Edward Snowden Time Magazine’s runner-up for person of the year

Ed-Snowden_feature
The 30-year-old National Security Agency contractor that leaked top secret documents about extensive cyber-surveillance programs is the runner-up to Pope Francis for Time Magazine’s person of the year.
Now in exile in Moscow to avoid prosecution by U.S. authorities, Time recounts an October visit Snowden held with four other dissidents from U.S. national security agencies and his lawyer. The story reveals to what extent Snowden is maintaining secrecy, only accepting his guests, not allowed to carry cell phones, after an unmarked van picked them up from the airport and drove them through a maze of streets to be deposited at an unmarked building. Snowden only uses the Internet behind an elaborate wall of encryption technology and anonymizing tools.

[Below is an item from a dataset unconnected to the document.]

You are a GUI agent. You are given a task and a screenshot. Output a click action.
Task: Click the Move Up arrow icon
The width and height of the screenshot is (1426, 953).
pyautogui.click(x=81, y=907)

Snowden again describes his motivations for leaking the documents that revealed the PRISM surveillance program, among other secret operations conducted by the U.S. government and some related Canadian government operations as well:
“There is a far cry between legal programs, legitimate spying, legitimate law enforcement—where it is targeted, it’s based on reasonable suspicion, individualized suspicion and warranted action—and the sort of dragnet mass surveillance that puts entire populations under a sort of an eye and sees everything, even when it is not needed,” Snowden told his colleagues. “This is about a trend in the relationship between the governing and governed in America.”
As part of  its spying efforts, the NSA tapped into public cloud computing services such as Google, Yahoo, and Facebook. It collected metadata such as contact lists from personal email and instant messaging accounts. Those revelations have rocked the business world, with major tech brands just yesterday announcing a new coalition that takes a position against mass surveillance efforts. Businesses in Canada have also said they are now more wary of storing data in the U.S. as a result of learning of the surveillance programs. At the same time, Canadian cloud providers and the Canadian Internet Registration Authority are doubling down on efforts to build an Internet backbone that will allow Canadian data to stay on Canadian soil, avoiding U.S. jurisdiction.
Time’s story includes an e-mail exchange with Snowden, in which he describes personal privacy as under threat. He hopes his actions will spur society to reconsider the path toward secret surveillance, and instead towards one that would develop new technical standards to make such an activity impossible for anyone.